The case is Murray v. UBS Securities, LLC, issued on August 5. Plaintiff was responsible for performing research and creating reports that went to UBS's clients about the company's products and services. He testified that two company officials told him to skew his reports in a manner that would support the company's business strategies. Plaintiff worried this would compromise his integrity as a researcher and would make him "a shill for the market." After complaining about this, Plaintiff was fired. Defendant said Plaintiff was instead fired in a reduction-in-force, but the jury found in plaintiffs favor and awarded him $653,000 in lost wages and $250,000 in pain and suffering. The judge awarded plaintiff over $1.7 million in attorneys' fees. 

The Court of Appeals orders a new trial because the trial court charged the jury improperly. The jury was charged that plaintiff had to prove in part that his "protected activity was a contributing factor in the termination of his employment." The trial court further told the jury that this means the protected activity (plaintiff's complaints to management about having the skew the reports) "must have either alone or in combination with other factors tended to affect in any way UBS's decision to terminate plaintiff's employment." In addition, the jury was instructed, "Plaintiff is not required to prove that his protected activity was the primary motivating factor in his termination, or that UBS's articulated reasons for his termination ... was a pretext." 

This looks like a motivating factor charge, which does not require the plaintiff to prove his protected activity was the determining, or but-for, cause of his termination. (We see charges like this under Title VII disparate treatment claims). A motivating factor charge asks if the unlawful factor (retaliation, etc.) played any role in the termination. The problem, says the Court of Appeals (Park, Menashi and Perez) is that the SOX statute says the employer cannot "discriminate against an employee . . . because of" whistleblowing.
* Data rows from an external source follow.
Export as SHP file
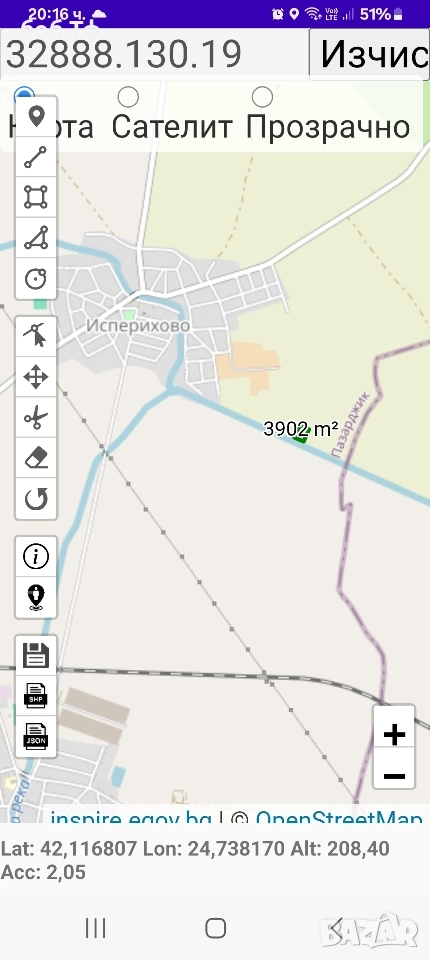Image resolution: width=430 pixels, height=960 pixels. pos(36,696)

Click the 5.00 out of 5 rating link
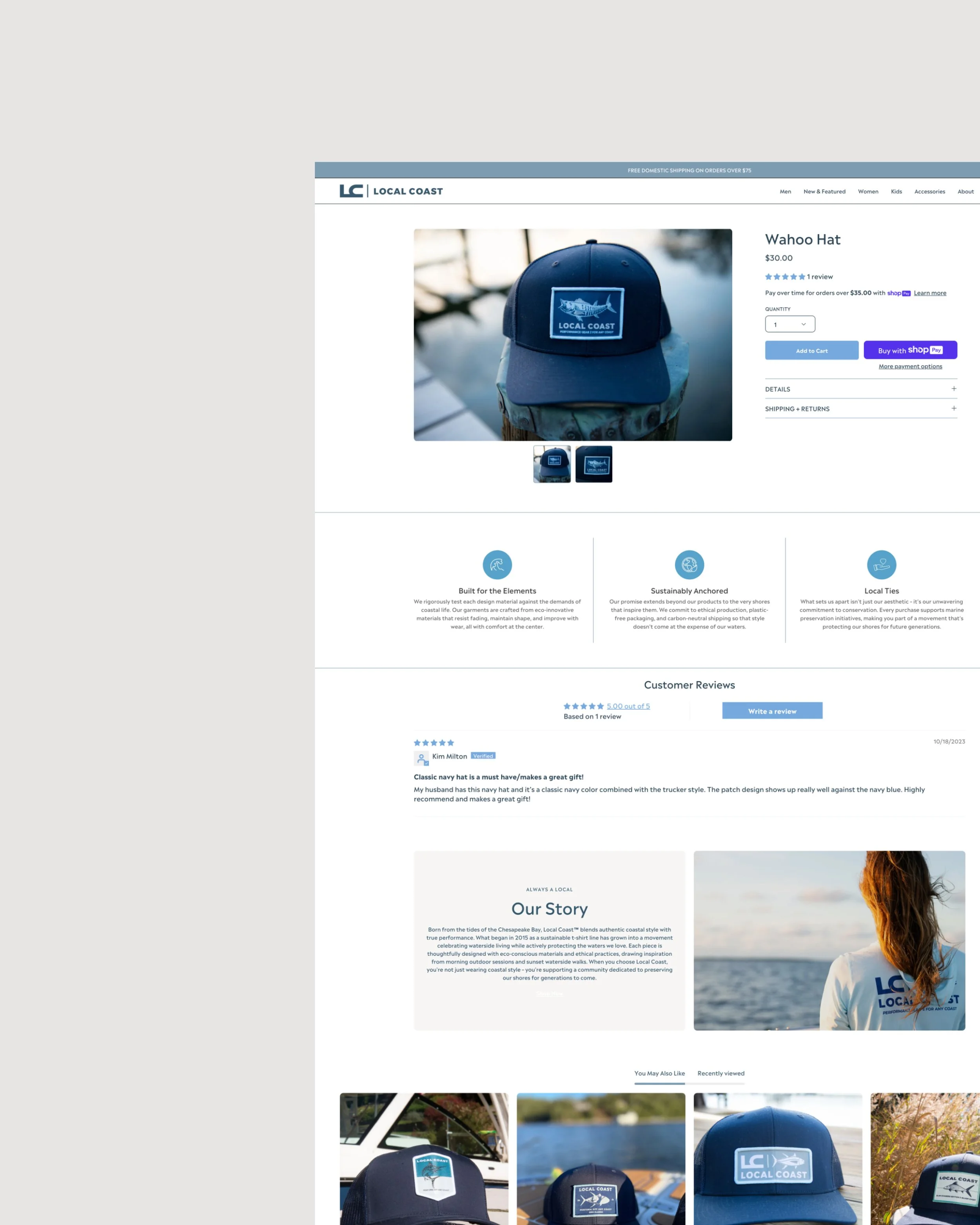[x=628, y=706]
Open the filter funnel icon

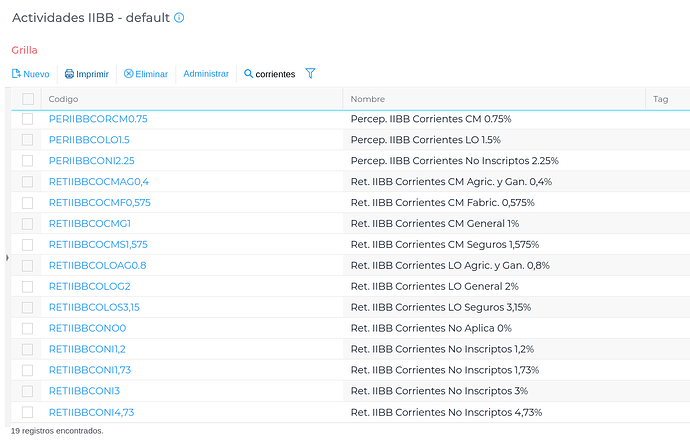coord(310,74)
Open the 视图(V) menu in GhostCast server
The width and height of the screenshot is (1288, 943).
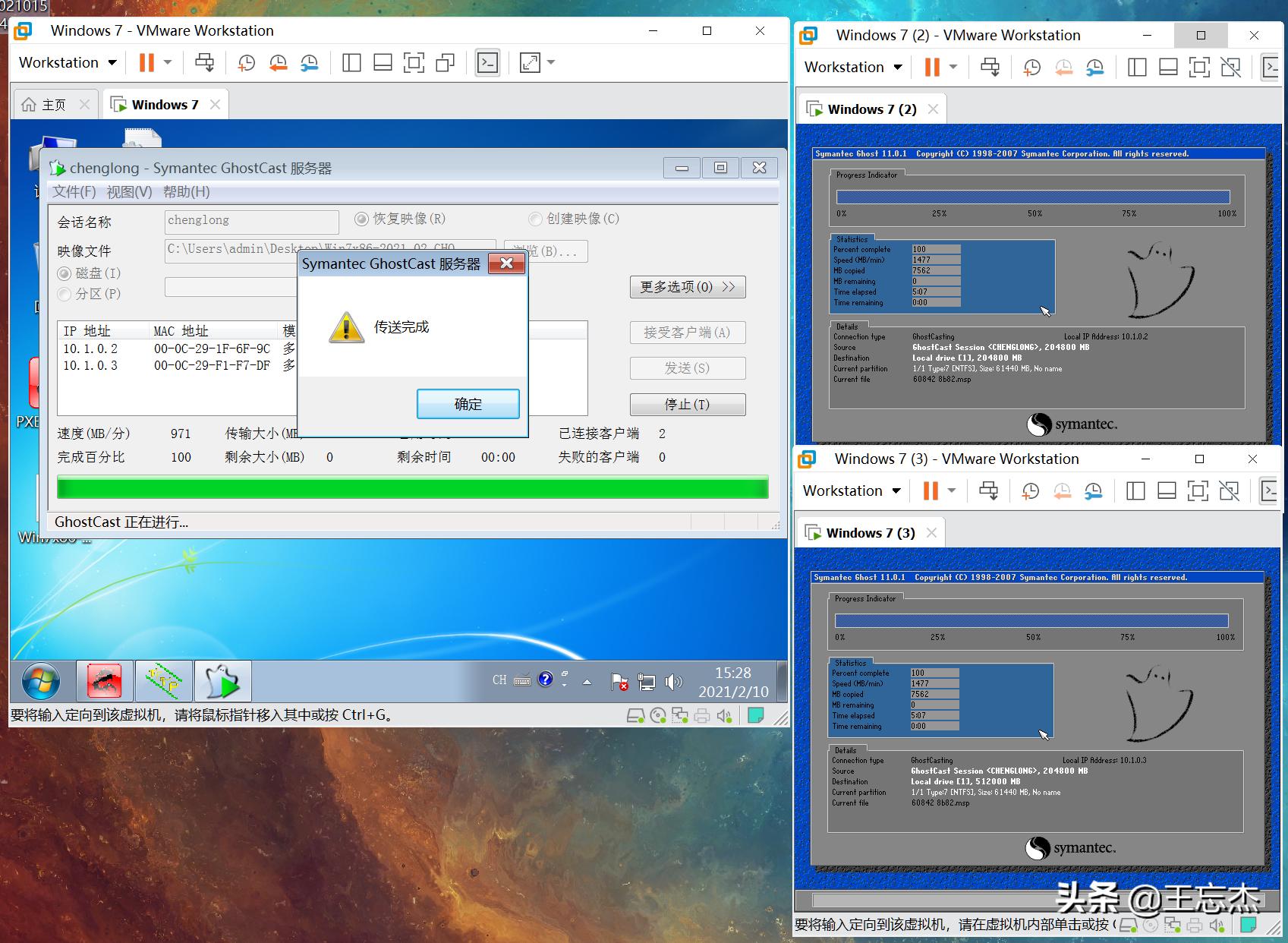click(x=131, y=191)
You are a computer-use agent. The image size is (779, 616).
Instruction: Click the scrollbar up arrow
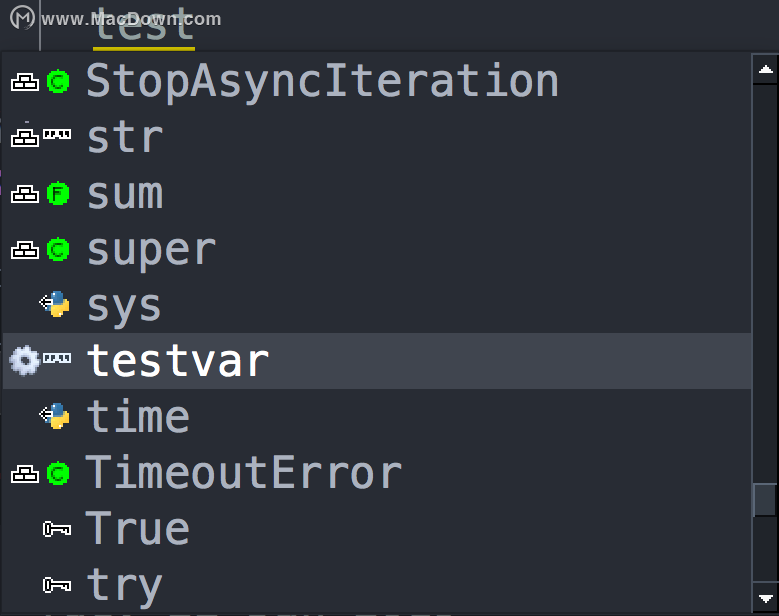[766, 69]

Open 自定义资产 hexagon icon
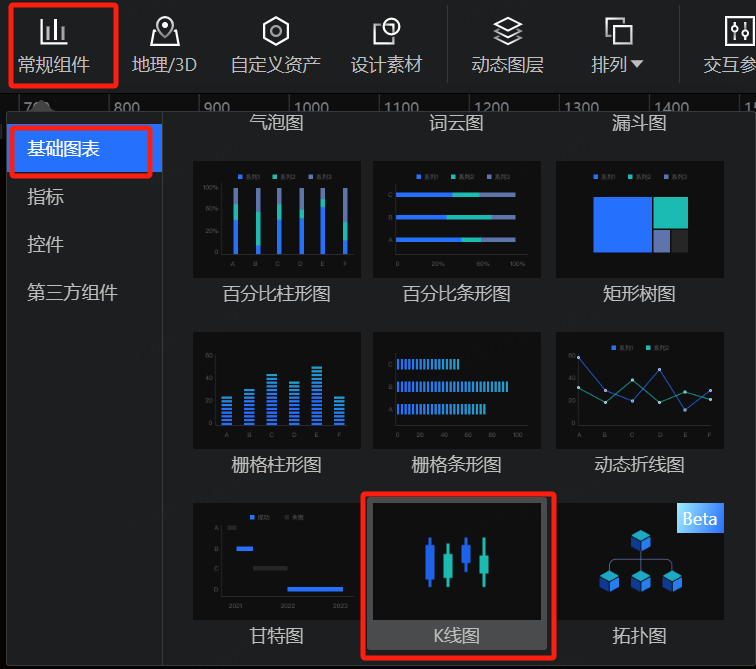275,33
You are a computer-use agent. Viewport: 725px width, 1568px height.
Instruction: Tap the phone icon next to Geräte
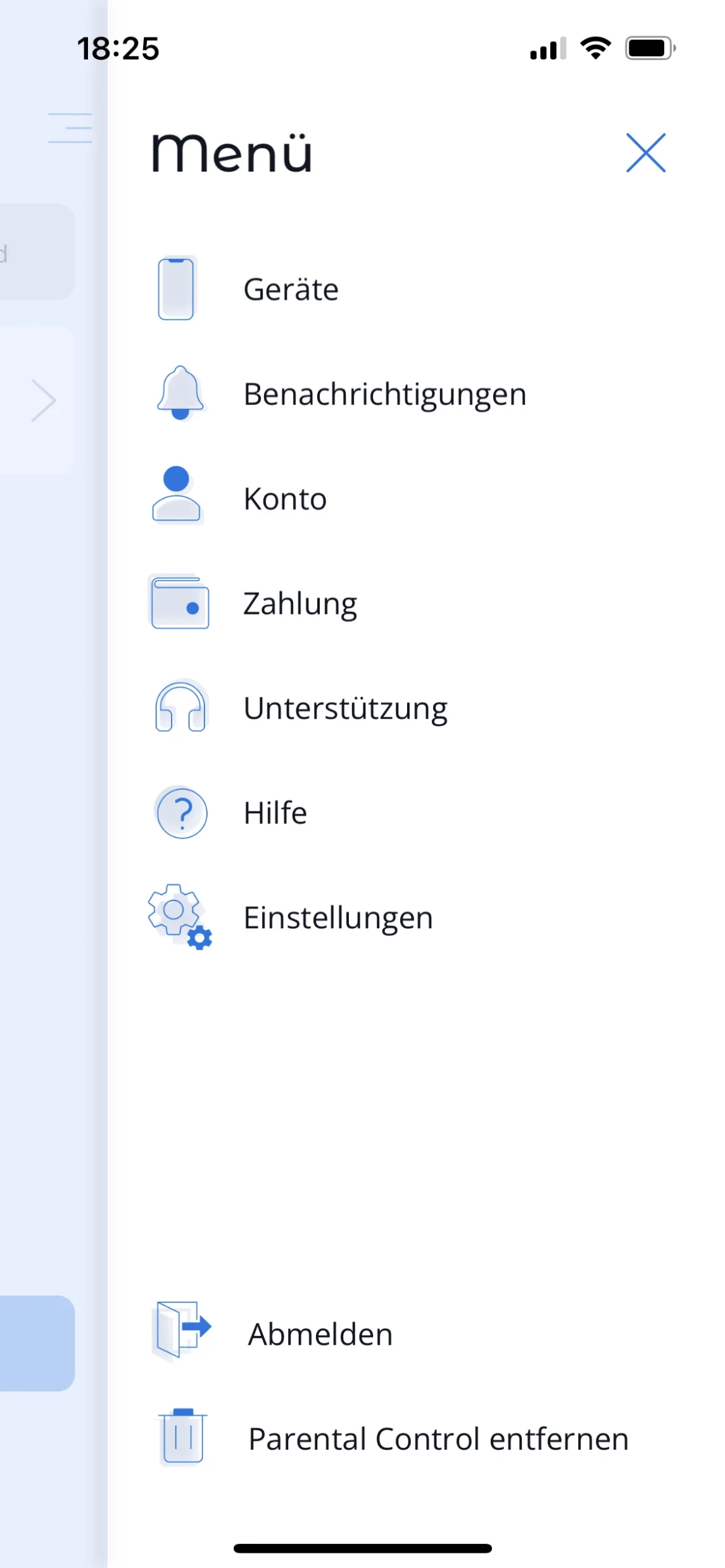click(176, 289)
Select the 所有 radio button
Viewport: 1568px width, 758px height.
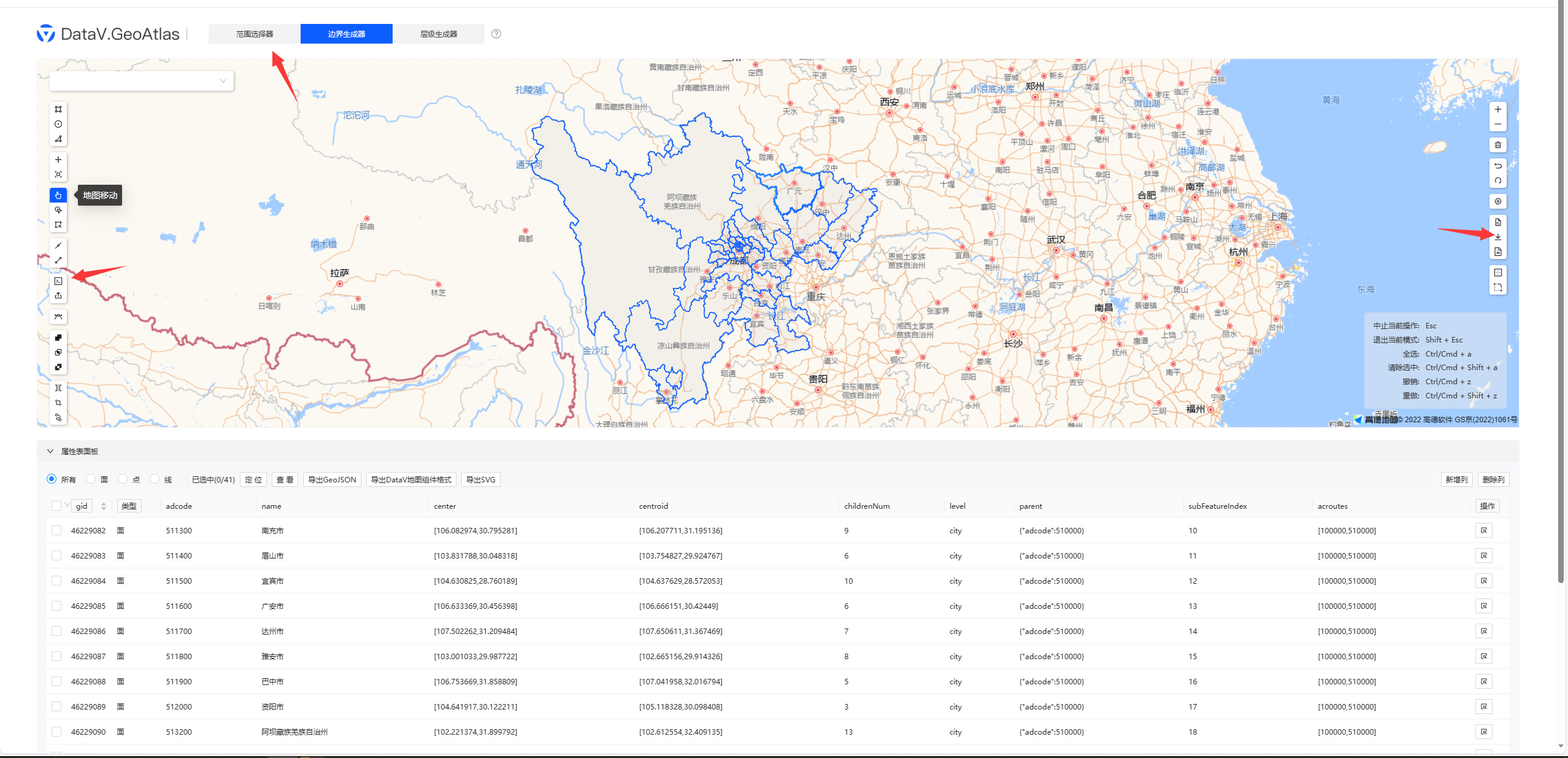pos(52,479)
Under the common definition of "discriminate" and "because of," the Court says, the statute "prohibits discriminatory actions cause by -- or 'because of' -- whistleblowing, and actions are 'discriminatory' when they are based on the employer's conscious disfavor of an employee for whistleblowing." This means the plaintiff has to prove retaliatory intent "that the employer's adverse action was motivated by the employee's whistleblowing." SOX does not permit a motivating factor charge but a "but-for" or determining factor charge.

Other statutes that use nearly identical language have been interpreted to require the but-for causation, and that retaliatory intent is an element of the claim, including the Federal Railroad Safety Act. The Second Circuit notes that the Fifth and Ninth Circuits have interpreted the SOX law to hold that retaliatory intent is not an element of a SOX claim. So we have a circuit-split that may reach the Supreme Court at some point. We have seen a steady trend by the courts to interpret most employment statutes to require "but-for" causation and not motivating factor causation, a more plaintiff-friendly test. This case furthers that trend. My guess is that if the Supreme Court takes on this issue, it will agree with the Second Circuit in this case.

What it means for plaintiff is that the bad jury charge is not harmless error. The best way to win an appeal when you lost the trial is to challenge the jury charge, because a bad charge will mislead the jury about the elements of the case, and the Court of Appeals holds this was a close case in any event, which means with the right charge, the employer can win the trial.